Typewriters that can type Chinese characters were first invented in the early 20th century. Written Chinese is a logographic writing system, and facilitating the use of thousands of Chinese characters requires more complex engineering than for a writing system derived from the Latin alphabet, which may require only tens of glyphs.[1][2] An ordinary Chinese printing office uses 6,000 Chinese characters.[3] Chinese typewriters, and similar Japanese typewriters invented by Kyota Sugimoto, which use kanji adopted from the Chinese writing system, started to appear only in the early 20th century.[3][4] There have been at least five dozen different models of Chinese typewriter, ranging from sizable mechanical models to sophisticated electric word processors.[5]

Hou-Kun Chow's Tong-Zhi typewriter[edit]

Hou-Kun Chow, inventor of the first Chinese typewriter

Hou-Kun Chow (周厚坤), a mechanical engineer in Shanghai, is credited with inventing the first Chinese typewriter in 1916. His typewriter typed 4,000 characters. He had studied in the United States like several other Chinese who also contributed to the development of Chinese typewriters.[3][5][better source needed] Chow first thought about the practicality of a Chinese typewriter in Boston, while he was inspecting American typewriters as a student of the Massachusetts Institute of Technology (MIT). His efforts were initially hindered by a lack of technical assistance in Shanghai.[3][6]

Chow considered it impossible to build a Chinese typewriter with a separate key for each Chinese character. Instead, his design used a revolving cylinder containing the characters. They were ordered by radicals and number of strokes on the cylinder, like a Chinese dictionary. This design however proved heavy, the machine initially weighing 18 kg (40 lb) and an improved version about 14 kg (31 lb).[3]

Chow expected his typewriter to be used in Chinese offices where multiple copies of documents would have to be made, and by Chinese living in foreign countries without access to skilled writers of Chinese.[3]
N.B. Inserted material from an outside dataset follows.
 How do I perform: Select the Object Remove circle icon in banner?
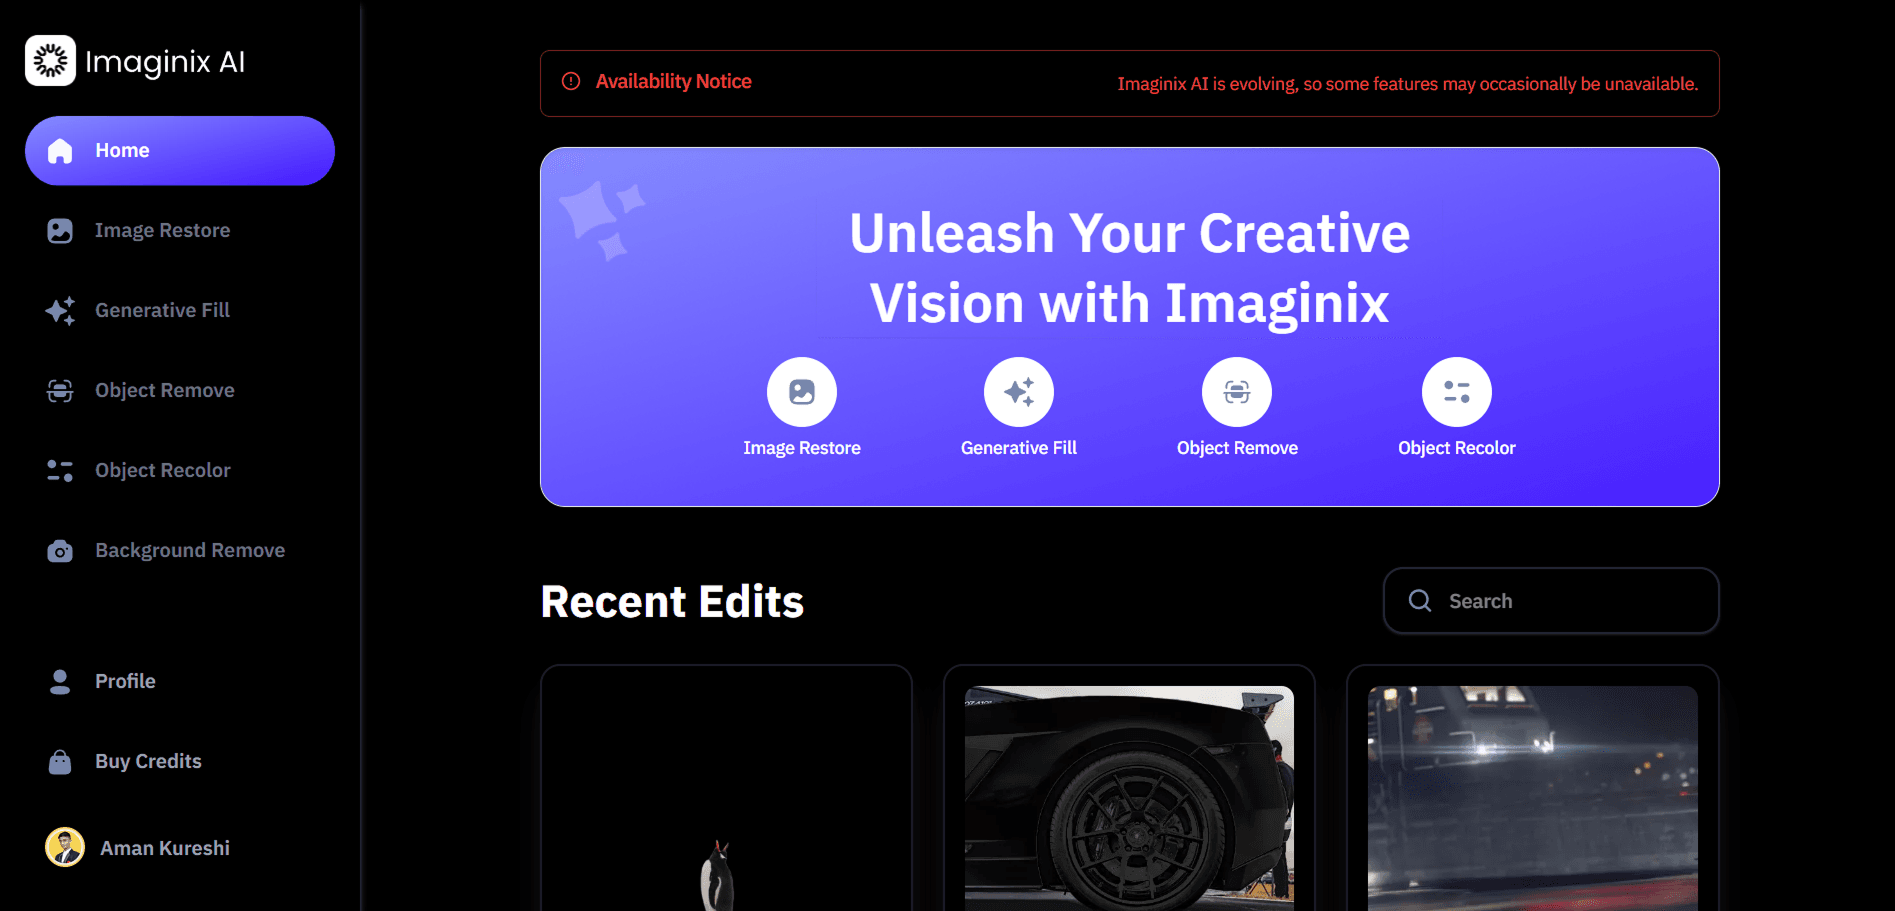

IBM's Electric Chinese Typewriter[edit]

On June 28, 1944, Kao Chung-Chin, an inventor at IBM, filed for a patent with the United States Patent and Trademark Office, and on 17 December 1946, was issued patent number 2412777A for his invention.[7] The typewriter employed 36 keys divided across four banks. The first bank had six keys numbered 0 through 5; the other three each had 10 keys numbered 0 through 9. To type a character, the operator was required to simultaneously select one key from each of the four banks. Each of those four-digit combinations corresponded to one of 5,400 Chinese characters, or other symbols such as punctuation marks, which were etched onto the surface of a revolving drum inside the typewriter. The drum had a diameter of 7 inches, a length of 11 inches, and made a complete revolution once per second, allowing the operator to achieve a maximum typing speed of 45 words per minute.[8]
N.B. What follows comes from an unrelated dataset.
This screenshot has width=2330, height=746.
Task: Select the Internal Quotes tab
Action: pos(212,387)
Wanneng and Double Pigeon typewriters[edit]

Chinese typewriters made in Japan entered the market in the 1920s, with the Wanneng (万能) brand, introduced by the Nippon Typewriter Company in 1940 during the Second Sino-Japanese War, becoming the de facto standard. After Japan's defeat and the subsequent nationalization of typewriter companies by the Communist government, locally made models based on the Wanneng continued to dominate the market, particularly the Double Pigeon (双鸽; Shuānggē).[9]

Ming Kwai typewriter[edit]

Ming Kwai typewriter invented by Lin Yutang as it appears in the United States patent

The Ming Kwai typewriter is an electromechanical typewriter invented and patented by Lin Yutang. The patent, No. 2613795, was filed on 17 April 1946 by Lin, and was issued by the United States Patent and Trademark Office on 14 October 1952.[10] One of Lin's intentions was to help modernize China. Lin called his design the "Ming Kwai" typewriter and promoted it as "The Only Chinese Typewriter Designed for Everybody's Use". The two Chinese characters ming and kwai (明快; ming-k'uai) mean 'clear' or 'understandable', and 'quick'.
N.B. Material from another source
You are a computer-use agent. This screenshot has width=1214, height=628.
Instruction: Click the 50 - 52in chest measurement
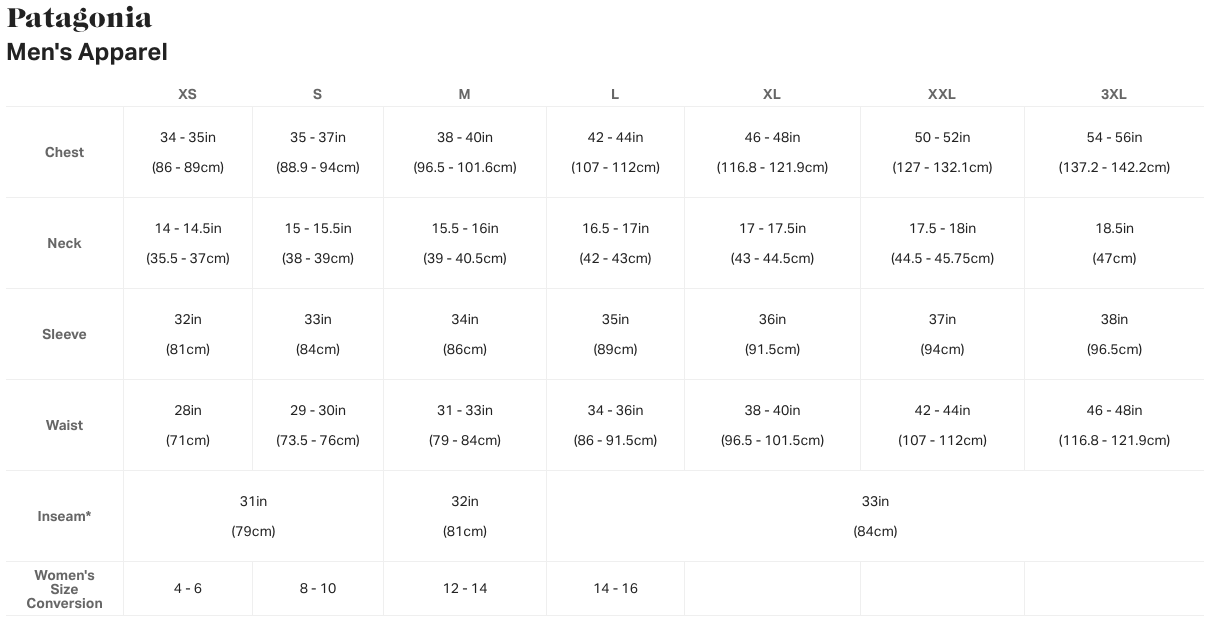[x=942, y=137]
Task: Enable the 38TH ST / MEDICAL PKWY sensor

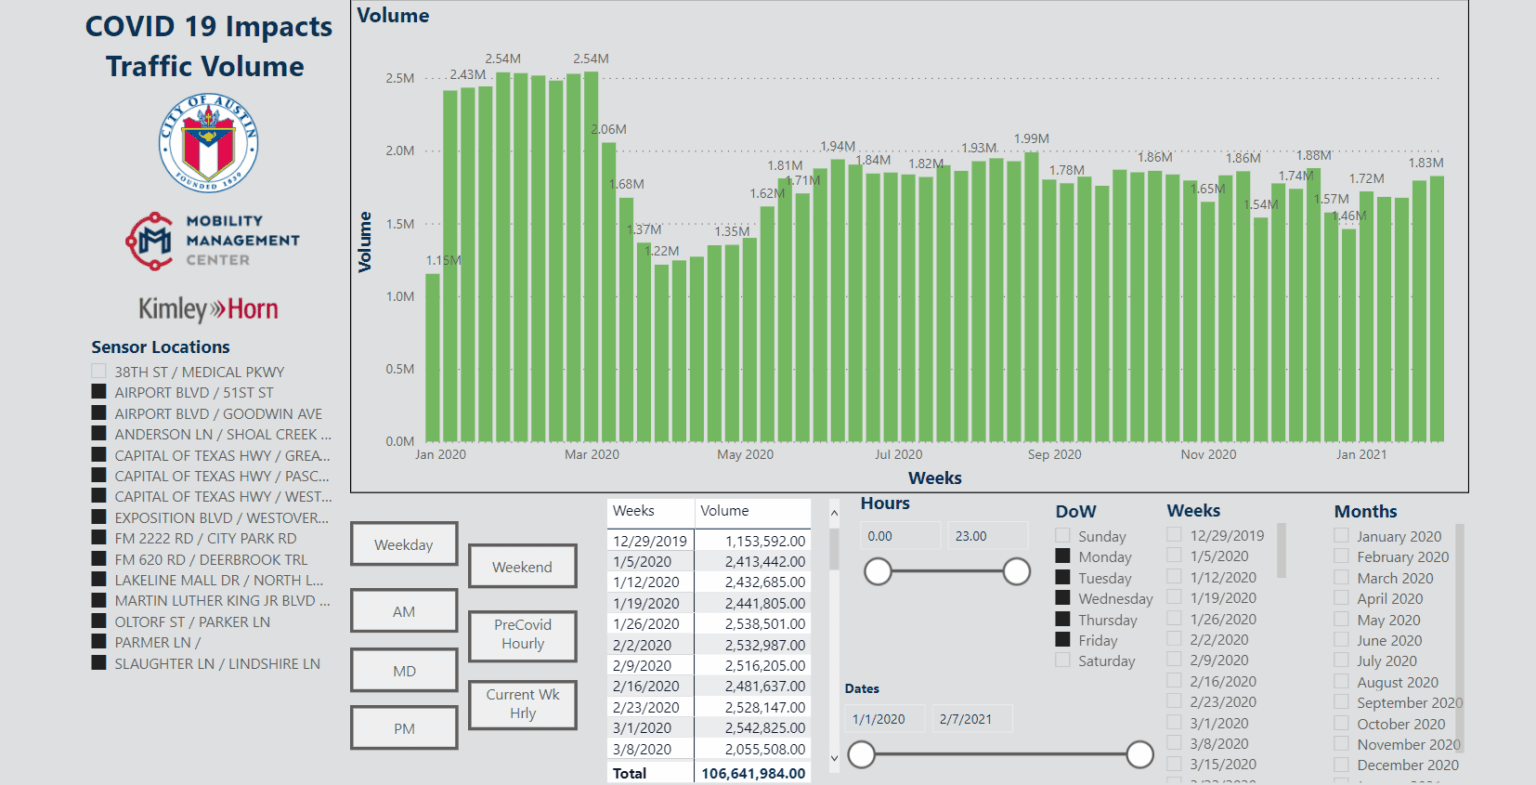Action: 98,370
Lin had a prototype machine custom built by the Carl E. Krum Company, a small engineering-design consulting firm with an office in New York City. That multilingual typewriter was the size of a conventional office typewriter of the 1940s. It measured 36 cm × 46 cm × 23 cm (14.2 in × 18.1 in × 9.1 in). The typefaces fit on a drum. A "magic eye" was mounted in the center of the keyboard which magnifies and allows the typist to review a selected character.[11] Characters are selected by first pressing two keys to choose a desired character which is arranged according to a system Lin devised for his dictionary of the Chinese language. The selected Chinese character appeared in the magic eye for preview,[11] the typist then pressed a "master" key, similar to today's computer function key. The typewriter could create 90,000 distinct characters using either one or two of six character-containing rollers, which in combination has 7000 full characters and 1,400 character radicals or partial characters.[11]

The inspired aspect of the typewriter was the system Lin devised for a Chinese script. It had thirty geometric shapes or strokes (somewhat analogous to the elements of a glyph). These became "letters" by which to alphabetize Chinese characters. He broke tradition with the long-standing system of radicals and stroke order writing and categorizing of Chinese characters, inventing a new way of seeing and categorizing.

The typewriter was not produced commercially. According to Lin's daughter, Lin Tai-Yi, the day she was to demonstrate the machine to executives of the Remington Typewriter Company, they could not make it work. Although they did get the machine fixed for a press conference the next day, it was to no avail. Lin found himself deeply in debt. In 1947, Lin went to work in Paris for UNESCO.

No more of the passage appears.